Studies in American Indian Literatures
- Discipline: Native American studies
- Language: English
- Edited by: June Scudeler and Siobhan Senier

Publication details
- Former names: Newsletter of the Association for the Study of American Indian Literatures, ASAIL Newsletter
- History: 1977-present
- Publisher: University of Nebraska Press on behalf of the Association for the Study of American Indian Literatures (United States)
- Frequency: Biannual

Standard abbreviations
- ISO 4: Stud. Am. Indian Lit.

Indexing
- ISSN: 0730-3238 (print) 1548-9590 (web)
- LCCN: sf94091831
- JSTOR: 07303238
- OCLC no.: 54533161

Links
- Journal homepage; Online access at Project MUSE;

= Studies in American Indian Literatures =

Studies in American Indian Literatures is a biannual peer-reviewed academic journal covering Native American literature.

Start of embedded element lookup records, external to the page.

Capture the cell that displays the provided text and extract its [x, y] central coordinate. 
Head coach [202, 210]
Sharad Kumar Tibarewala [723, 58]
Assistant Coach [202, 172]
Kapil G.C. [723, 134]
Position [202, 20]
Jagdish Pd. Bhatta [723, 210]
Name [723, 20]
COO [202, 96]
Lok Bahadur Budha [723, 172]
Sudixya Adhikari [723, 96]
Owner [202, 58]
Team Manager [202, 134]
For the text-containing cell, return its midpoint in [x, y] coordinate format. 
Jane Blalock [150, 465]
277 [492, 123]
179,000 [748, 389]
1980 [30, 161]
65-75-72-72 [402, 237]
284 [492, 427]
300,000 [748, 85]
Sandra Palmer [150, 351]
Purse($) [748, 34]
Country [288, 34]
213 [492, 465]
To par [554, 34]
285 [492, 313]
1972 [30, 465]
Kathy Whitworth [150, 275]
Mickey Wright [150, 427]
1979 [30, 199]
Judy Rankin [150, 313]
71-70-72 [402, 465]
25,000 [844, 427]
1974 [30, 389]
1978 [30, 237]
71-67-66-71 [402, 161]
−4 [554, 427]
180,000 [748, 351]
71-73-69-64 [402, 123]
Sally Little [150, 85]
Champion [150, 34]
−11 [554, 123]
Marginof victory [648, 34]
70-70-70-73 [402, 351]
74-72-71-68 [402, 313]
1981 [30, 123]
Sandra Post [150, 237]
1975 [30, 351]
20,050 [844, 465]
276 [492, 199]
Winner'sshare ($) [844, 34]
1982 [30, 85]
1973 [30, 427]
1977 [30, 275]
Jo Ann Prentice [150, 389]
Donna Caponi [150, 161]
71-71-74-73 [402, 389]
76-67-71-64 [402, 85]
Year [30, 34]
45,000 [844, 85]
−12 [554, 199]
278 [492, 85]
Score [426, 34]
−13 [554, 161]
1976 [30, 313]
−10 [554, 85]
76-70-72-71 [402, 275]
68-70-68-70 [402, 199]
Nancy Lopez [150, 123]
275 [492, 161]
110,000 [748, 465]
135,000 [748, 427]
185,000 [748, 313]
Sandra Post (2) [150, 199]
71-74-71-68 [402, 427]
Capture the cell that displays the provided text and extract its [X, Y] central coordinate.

It is published by the University of Nebraska Press on behalf of the Association for the Study of American Indian Literatures.

== History ==
The journal was established in 1977 as the Newsletter of the Association for the Study of American Indian Literatures and changed to ASAIL Newsletter in 1978 before the journal obtained its current title in 1980. Publication was interrupted from 1987 to 1989.

== Abstracting and indexing ==
The journal is abstracted and indexed in the Arts and Humanities Citation Index, Current Contents/Arts & Humanities, and Scopus.